### EXERCISES TO COMPLETE
**A.** Quote the Steem post below word for word, everything from "In a recent" down to "and downright meanness.".
**B.** Answer from the Steem post below:
(i) Who shared news of the reorganization in a video update?
(ii) Roughly what share of the team was laid off?
(iii) Under which tag was the post made?

━━ DOCUMENT

Steem's Transparency Is A Two Way Street - Damned If You Do And Damned If You Don't

in #busy5 years ago (edited)

In a recent video update by @Ned Scott where he transparently shared news of a structural reorganization of Steemit Inc. with the community, the response was predictable. Many were supportive, offering their services, understanding, and talent to help us push through these difficult times, while just as many expressed their discontent, frustrations, and downright meanness.

Some could not resist the urge to point their accusatory fingers, slobbering on about his poor leadership skills and lack of focus while lobbying about what he should do or should have done if only he had listened to them.

Given the weakness of the cryptocurrency market, the fiat returns on our automated selling of STEEM diminishing, and the growing costs of running full Steem nodes, we have been forced to layoff close to 70% of the team. The remainder of the team is staying on to focus primarily on reducing the costs of the infrastructure running steemit.com and our public APIs, and ensuring that the community can remain informed of developments. Ned Scott

It's interesting to see this human drama expressed on a platform designed to change the way humans exchange value. Our animal instincts override our common sense and sometimes get the better of us.

━━━━
━━ RECORDS SUPPLIED

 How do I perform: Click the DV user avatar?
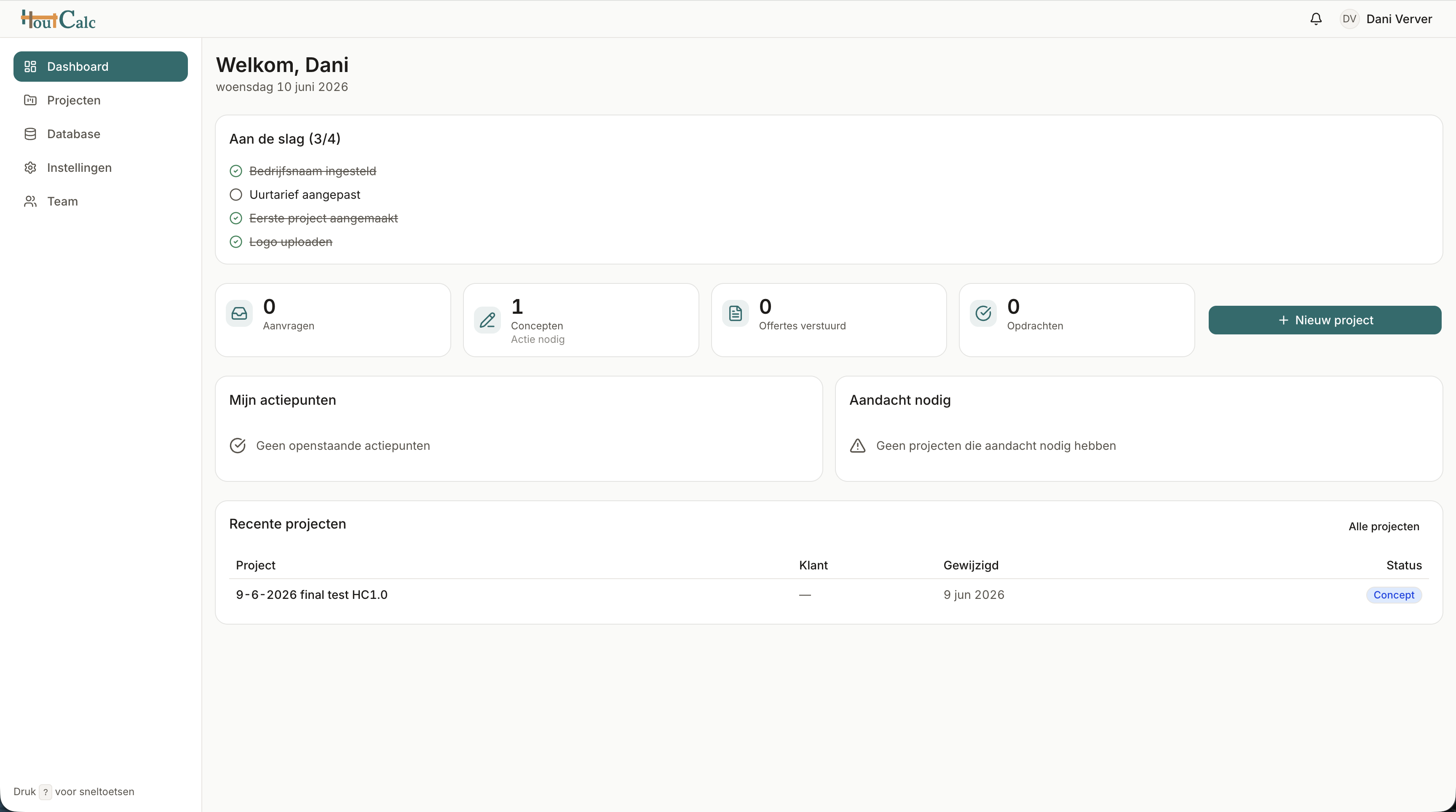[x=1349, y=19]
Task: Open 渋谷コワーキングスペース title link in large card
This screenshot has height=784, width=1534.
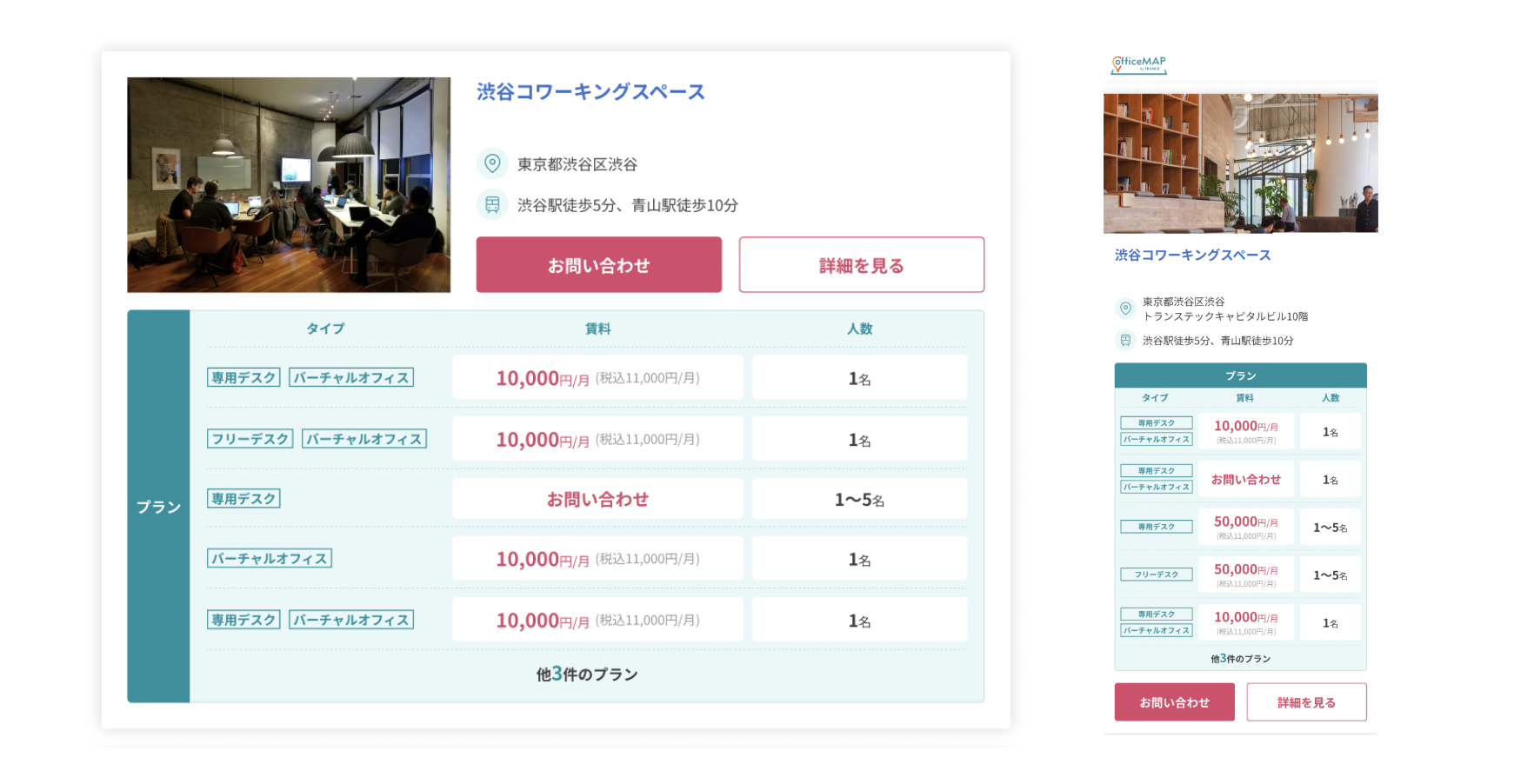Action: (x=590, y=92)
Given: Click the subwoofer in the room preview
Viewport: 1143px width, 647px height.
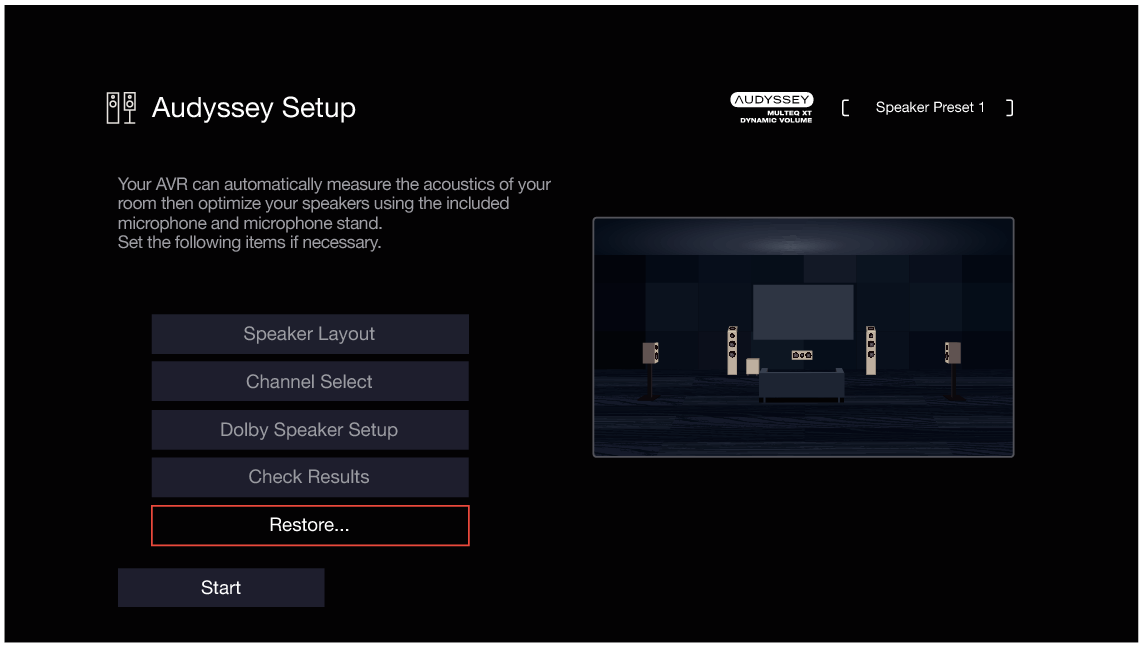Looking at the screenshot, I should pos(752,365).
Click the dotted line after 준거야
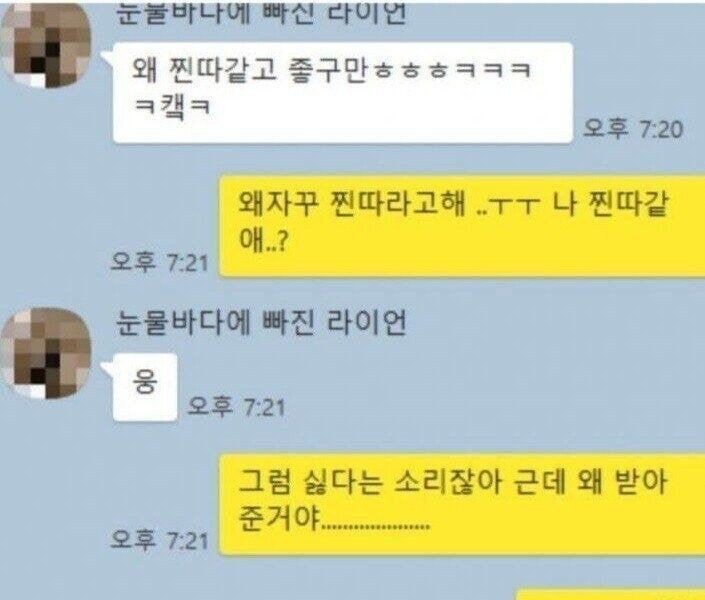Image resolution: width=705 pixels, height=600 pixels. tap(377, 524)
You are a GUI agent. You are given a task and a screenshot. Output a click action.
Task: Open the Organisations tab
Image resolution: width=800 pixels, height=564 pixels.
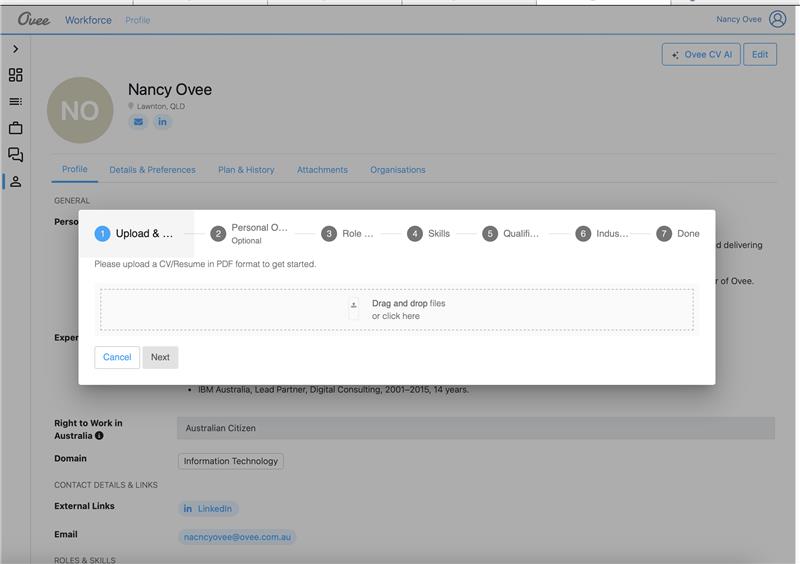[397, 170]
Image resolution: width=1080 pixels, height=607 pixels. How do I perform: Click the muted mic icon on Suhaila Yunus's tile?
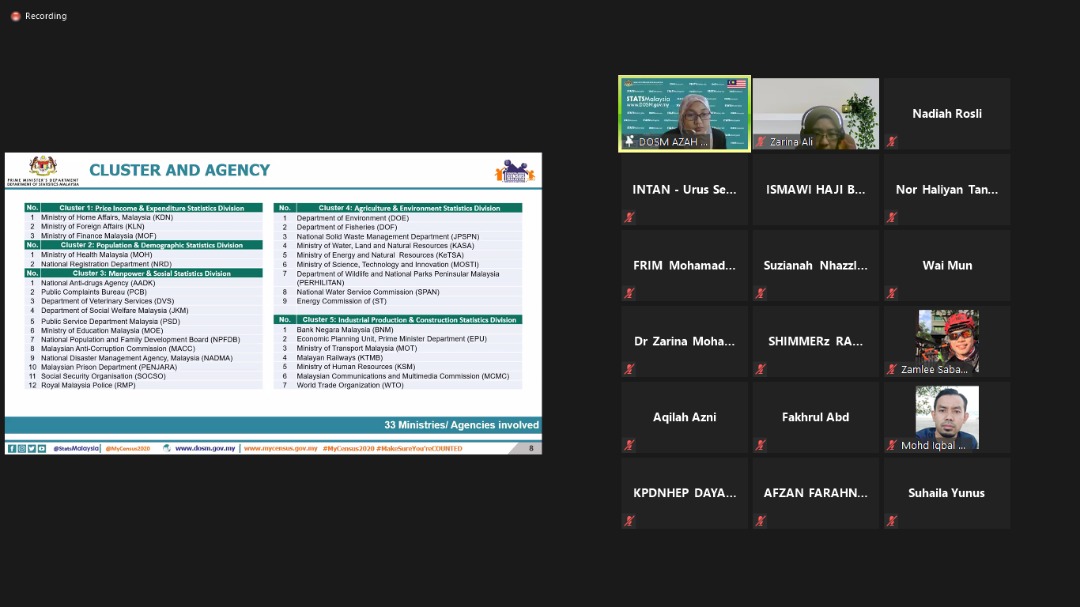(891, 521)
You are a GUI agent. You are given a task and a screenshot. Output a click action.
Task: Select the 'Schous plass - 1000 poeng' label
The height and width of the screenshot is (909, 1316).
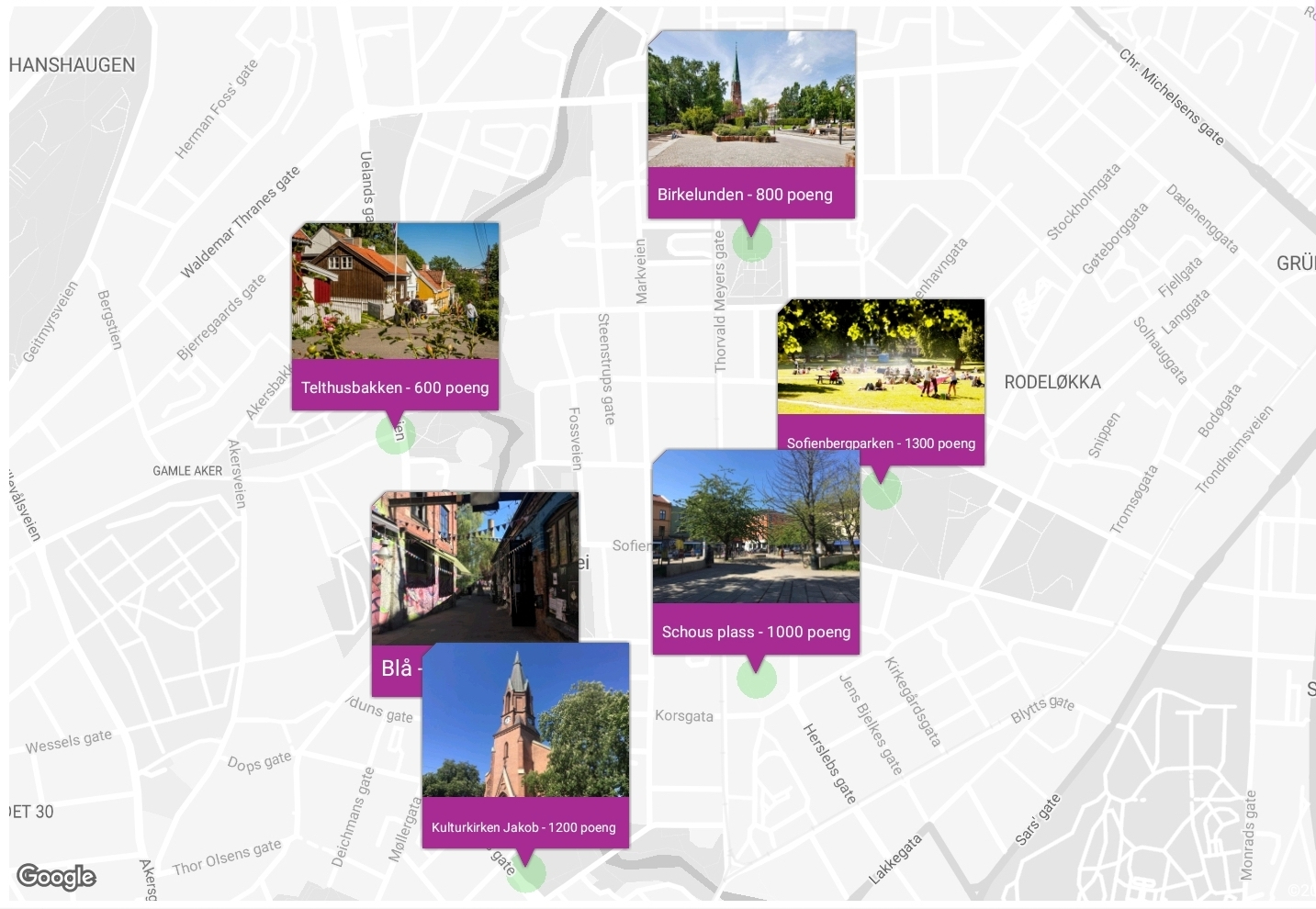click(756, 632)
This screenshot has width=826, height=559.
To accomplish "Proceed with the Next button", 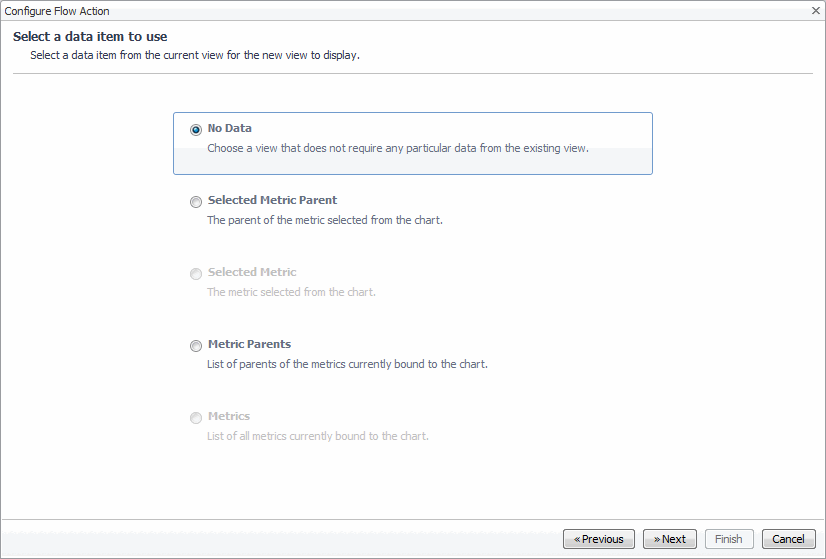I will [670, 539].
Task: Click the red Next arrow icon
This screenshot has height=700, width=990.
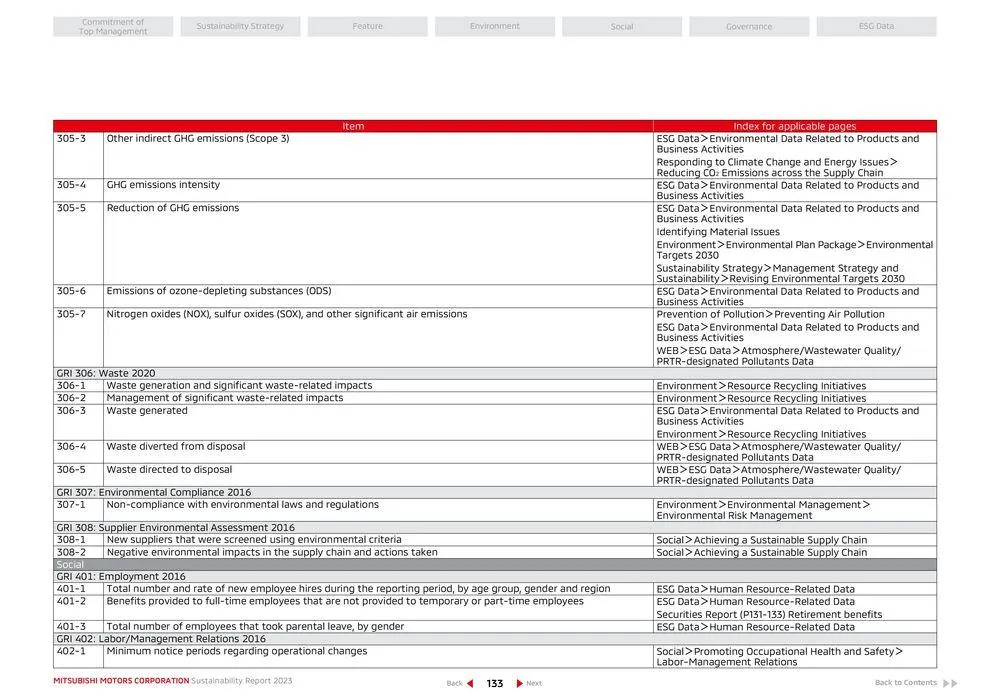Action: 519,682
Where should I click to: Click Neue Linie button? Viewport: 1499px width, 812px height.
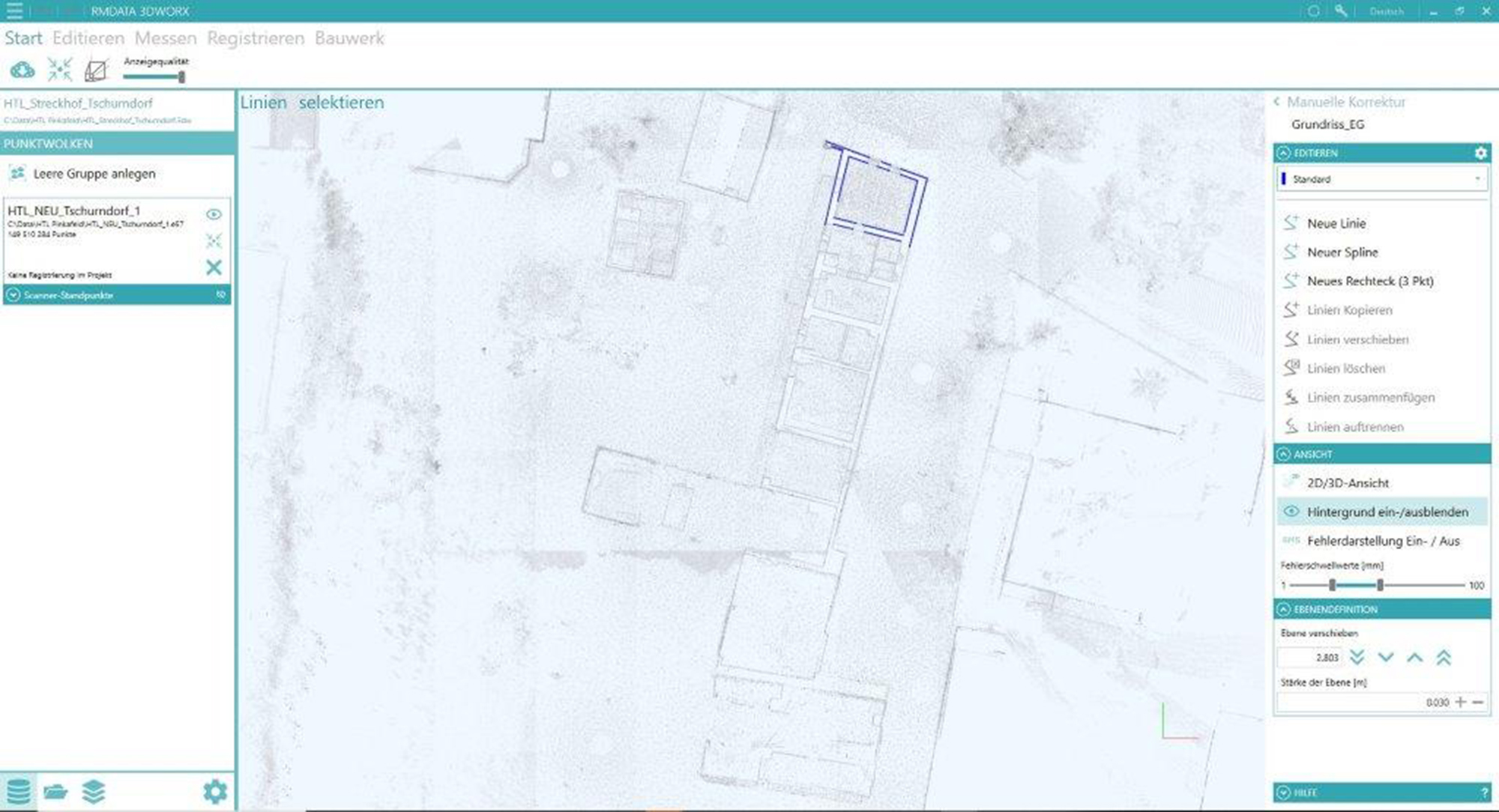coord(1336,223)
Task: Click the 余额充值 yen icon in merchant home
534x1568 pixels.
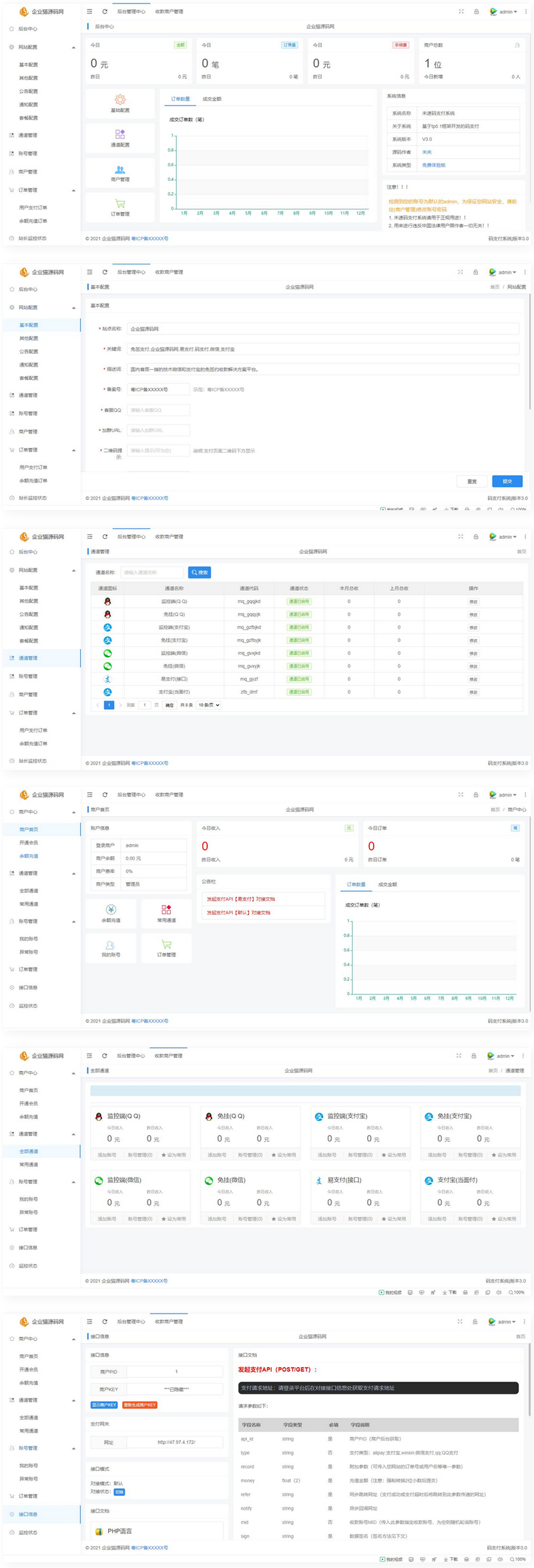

━━━━

### EXERCISE RESULTS
**A.**
In a recent video update by @Ned Scott where he transparently shared news of a structural reorganization of Steemit Inc. with the community, the response was predictable. Many were supportive, offering their services, understanding, and talent to help us push through these difficult times, while just as many expressed their discontent, frustrations, and downright meanness.

**B.**
(i) Ned Scott
(ii) Close to 70%
(iii) #busy